I understand that the Public Accounts Committee is regarded as being the appropriate body. I think this question had better be left for the moment. As regards the control of prices, obviously in the case of the purchase of armaments the advice and experience of the purchasing side of the Service Departments will be at the disposal of the foreign Governments, and in the case of ordinary purchases, our experience does not lead us to suppose that the representatives of foreign Governments show any desire to pay too high prices. The question of the interest will depend upon the length of the credit which will be afforded to each country, and therefore, I am afraid I cannot give any estimates in that respect at the present time. As to the meaning of the word "export", if the hon.

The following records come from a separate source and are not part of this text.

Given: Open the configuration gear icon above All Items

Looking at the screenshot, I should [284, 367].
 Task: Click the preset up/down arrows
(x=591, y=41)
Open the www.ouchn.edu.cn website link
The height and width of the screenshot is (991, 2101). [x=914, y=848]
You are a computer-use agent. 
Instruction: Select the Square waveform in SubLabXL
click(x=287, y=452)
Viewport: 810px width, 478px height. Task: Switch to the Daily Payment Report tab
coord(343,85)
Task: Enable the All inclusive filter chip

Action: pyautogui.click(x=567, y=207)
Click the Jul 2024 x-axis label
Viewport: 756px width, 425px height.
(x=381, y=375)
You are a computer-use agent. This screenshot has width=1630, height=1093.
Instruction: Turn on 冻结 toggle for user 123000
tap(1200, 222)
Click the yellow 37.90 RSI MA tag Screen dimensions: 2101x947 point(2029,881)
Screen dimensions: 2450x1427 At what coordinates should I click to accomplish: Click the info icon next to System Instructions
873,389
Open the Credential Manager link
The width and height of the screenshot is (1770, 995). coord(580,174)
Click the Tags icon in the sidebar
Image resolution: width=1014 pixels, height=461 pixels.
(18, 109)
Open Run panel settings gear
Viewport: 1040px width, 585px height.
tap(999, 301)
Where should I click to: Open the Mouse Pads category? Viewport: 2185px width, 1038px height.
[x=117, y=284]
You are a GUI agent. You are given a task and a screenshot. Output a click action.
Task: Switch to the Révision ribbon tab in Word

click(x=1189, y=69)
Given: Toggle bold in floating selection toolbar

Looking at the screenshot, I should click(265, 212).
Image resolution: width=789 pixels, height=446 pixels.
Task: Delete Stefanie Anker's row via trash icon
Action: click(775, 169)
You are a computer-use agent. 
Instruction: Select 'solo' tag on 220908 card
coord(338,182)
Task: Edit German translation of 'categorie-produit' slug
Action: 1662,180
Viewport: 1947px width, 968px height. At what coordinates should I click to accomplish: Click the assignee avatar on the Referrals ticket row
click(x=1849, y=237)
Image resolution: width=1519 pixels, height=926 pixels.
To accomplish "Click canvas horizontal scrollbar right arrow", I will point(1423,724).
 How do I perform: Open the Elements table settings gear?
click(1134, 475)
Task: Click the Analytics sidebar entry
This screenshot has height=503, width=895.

Member for Bassetlaw who raised the matter will look at Sub-section (2) of Clause 1, he will see that the liability on guarantees in respect or re-exports must come within the limit of £6,000,000. The hon. Member for Chesterfield (Mr. Benson) said that we should experience certain difficulties in getting repayment of these credits. I hope that by the time the credits come to be repaid we shall have got out of the present tendency towards narrow bilateral arrangements and have got back to the older and freer economic system by which payments were made on a triangular, quadrilateral or multilateral basis. We hope that the arrangements for repayments will be such as to avoid any undue loss falling on the taxpayers of this country.

The hon. Member for Derby (Mr. Noel-Baker), in winding up the Debate from the Benches opposite, said that he hoped we were considering means of dealing with the slump that would come when rearmament, or excessive rearmament, came to an end. I agree with him. It is clear that, if we are to avoid very grave unemployment, we shall have to find some means of very large-scale capital development in the more undeveloped parts of the world. These matters are receiving very close consideration. The hon. Member also said that he would like to see our efforts extended to include sterling loans. He said that we must be prepared to take risks of a new and different kind. I assure him that we fully agree with that statement, and that we shall be prepared, when the question arises, to come to Parliament and ask for permission to take risks of a new and different kind. In particular, if we find that sterling loans are required, we shall not hesitate to ask Parliament for the necessary authority. Sterling loans would not come within the terms of this Bill, and if by any chance it were necessary, say in the case of Poland, to give a sterling loan, we should have to ask the House for the necessary powers.

Mr. Noel-Baker

And in the case of China?

Mr. Hudson

As to the case of China, the hon. Member for Stourbridge (Mr. R. Morgan) asked for some details. As he knows, the amounts which were included in Section 4 of the Export Guarantees Act have now been incorporated within the present limit of £60,000,000. Of the original £10,000,000, the portion allotted to China has not yet been absorbed by any means. There are considerable difficulties in the way of coming to an agreement, but I can assure the hon. Member that discussions are taking place, and only yesterday I saw the Chinese Ambassador in connection with the matter.

Mr. Bellenger

Is there any objection to telling us how much has already been given to China by way of guarantee?

Mr. Hudson

There is objection to giving details of commitments on any particular country so far as the ordinary commercial transactions under the original Export Guarantees Act are concerned. I think it is generally agreed that it is undesirable to give information which would enable anyone to identify particular transactions. As far as transactions under the new limit of £60,000,000,are concerned, it is provided in Clause 2 that every six months we shall give such information as we can, showing how much has been guaranteed up to that point. Perhaps the hon. Member for Bassetlaw will be patient for a few weeks until the six-monthly statement becomes due.

Question, "That the Bill be now read a Second time," put, and agreed to.

Bill read a Second time.

Bill committed to a Committee of the Whole House, for Monday next.— [Mr. Buchan-Hepburn.]